I wanted to share this article from Allison Ford on The Gloss. In it, she details her decision to “give up on her dream” of becoming an actress. Her words and perspective resonated with me; and I think anyone who has struggled with career choices could benefit from reading her story.
Here’s the thing: You can have more than one dream. So many who pursue a career in the arts become obsessed with the one thing they THINK they want that they become blind to all the other possibilities that are out there waiting to be explored.
This situation is exacerbated by parents and teachers who encourage students to “follow their dream” and “pursue their passion” despite being able to (sometimes) see that the student is poorly suited for the path they are choosing.
When I was young, I wanted more than anything else in the world to be an architect. It took a while for me to understand that unless I could muster some interest in math, my career as an architect was an empty, pointless pursuit. As it turns out, I loved the IDEA of being an architect; but not enough to put in the hard work it would take to become one.
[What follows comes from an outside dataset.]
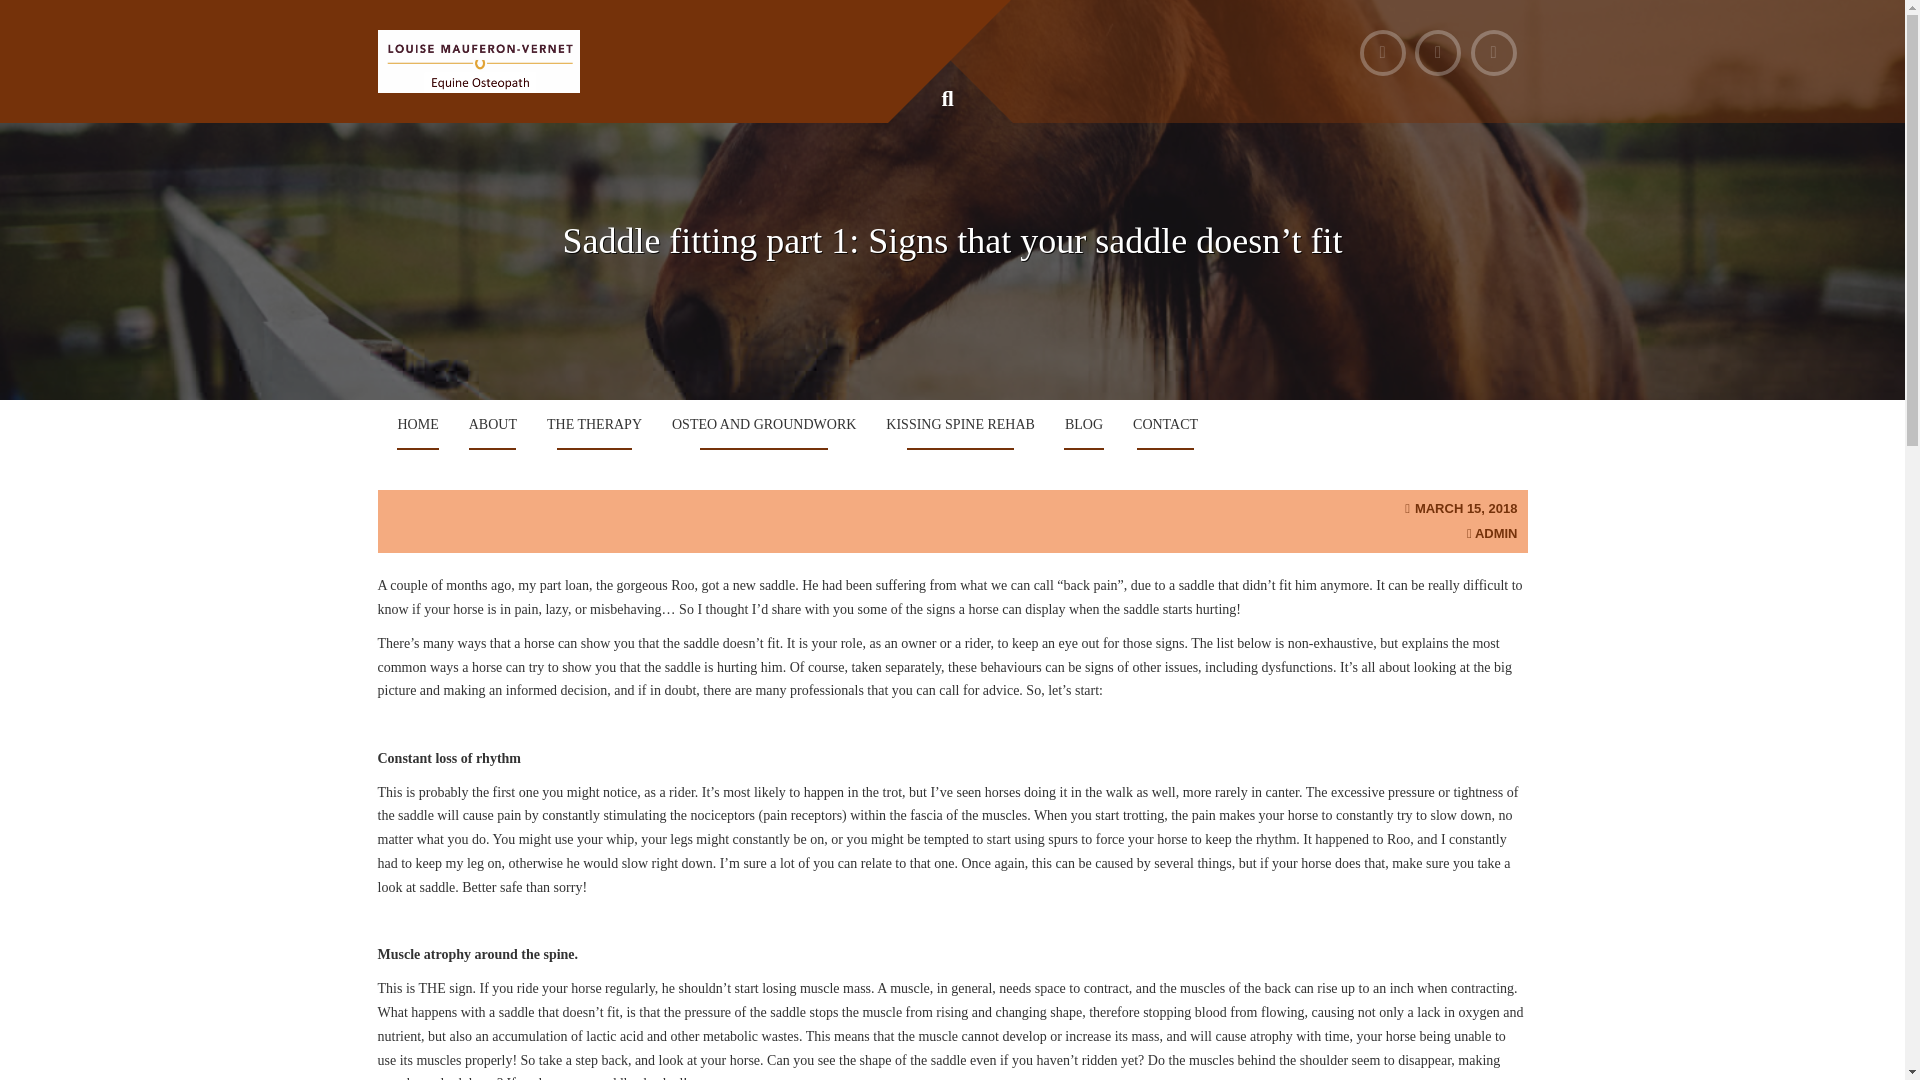 This screenshot has height=1080, width=1920. Describe the element at coordinates (1466, 508) in the screenshot. I see `MARCH 15, 2018` at that location.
That situation repeated itself with music. Again, I had a huge passion for music, living and breathing records, tapes, and going to see concerts. My parents bought me a guitar and after two years of practice, I had gotten to be… atrocious at playing guitar. I was unable to parse that musical dream into distinguishing between loving music and playing music.
And then, finally, there was art. Always art; since early in elementary school. I dove deep into sketching, painting, sculpture, oils, watercolors, graphics, batik, etc. I was going to be a great artist. Except for the fact that I wasn’t a great artist. I was fine but far from exceptional. That was a hard pill to swallow.
Once I got into theatre, I fell in love with scenery design. I had a teacher who encouraged that love and I made up my mind to be a set designer. My reasoning was that it was sort of like architecture and relied on my art training as well. But again, that dream died.
It died when I saw The Police on the Synchronicity tour in 1983 at the Houston Summit. That night, I saw moving lights for the first time (they were in their infancy). I didn’t know what THAT was – but I knew I wanted to do it. So on my way to becoming a lighting designer, I left at least four dead dreams in my wake; and I regret it not one single bit.
As it turns out, my chosen career combines elements of many of those discarded dreams into one pretty sweet package. Had I known that could happen 30 years ago, I could have saved myself a lot of trouble starting down paths I then abandoned.
But each of those paths added to what I ultimately became, so they were worthwhile after all. I still engage my passion and love for architecture, music, and art; in my career and in my life. So, ultimately, they don’t feel like discarded dreams – they’re just elements that added to the whole.
Pursuing your dreams has to be done with diligence, care, and thoughtful self-examination. Note that I said dreamS. You can have more than one!